Ex-parlamentar de Osasco, na Grande São Paulo, João Gois Neto foi preso preventivamente em dezembro na Operação Caça-Fantasmas, por suspeita de envolvimento em esquema de contratação de funcionários fantasmas na Câmara Municipal

Gilberto Amendola, O Estado de S.Paulo

04 de janeiro de 2017 | 23h57

A fiança do ex-vereador do município de Osasco João Gois Neto (PT), preso preventivamente na Operação Caça-Fantasmas, foi paga nesta quarta-feira, 4, por meio de uma vaquinha realizada entre petistas e simpatizantes. A ação arrecadou R$ 300 mil – valor total da fiança – usando mensagens via telefone e e-mail.

Gois teve a prisão decretada no dia 5 de dezembro, assim como outros 13 vereadores de Osasco (incluindo o prefeito eleito Rogério Lins, do PTN), por suspeita de envolvimento em um esquema de contratação de funcionários fantasmas na Câmara Municipal. Embora a prisão tenha sido revogada em 29 de dezembro, a fiança tinha esta quarta-feira como data limite para o pagamento. 

“A vaquinha foi uma forma rápida e legal para ajudar um companheiro. Ele não tinha esse dinheiro e a maneira de ajudá-lo foi através da vaquinha”, disse o presidente do PT em Osasco, Emidio de Souza.
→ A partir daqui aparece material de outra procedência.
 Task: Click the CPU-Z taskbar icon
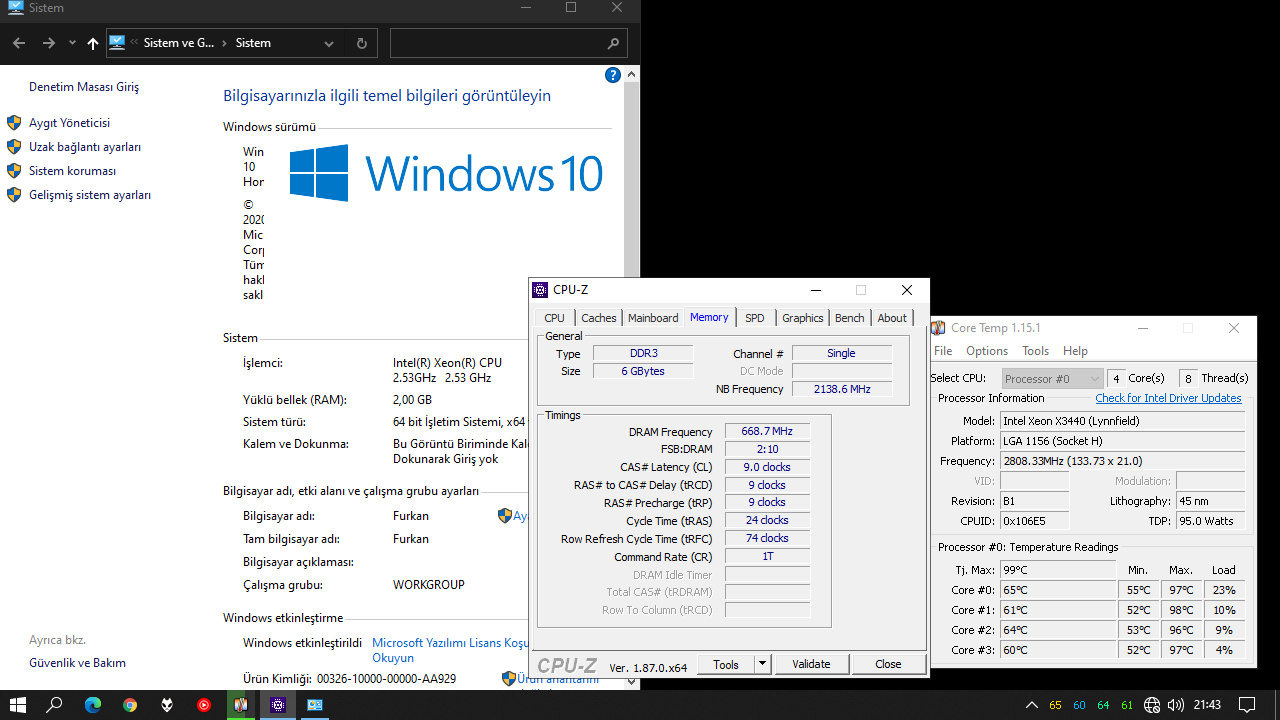278,705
Na gravação telefônica, o pedido era de R$ 300, R$ 500 ou R$ 1 mil – com a observação de que o ex-vereador tinha a intenção de devolver a quantia o quanto antes. Por e-mail, o tom foi mais emocional: “Vamos fazer uma grande corrente de solidariedade e provar que não é à toa que nos chamamos de companheiro”.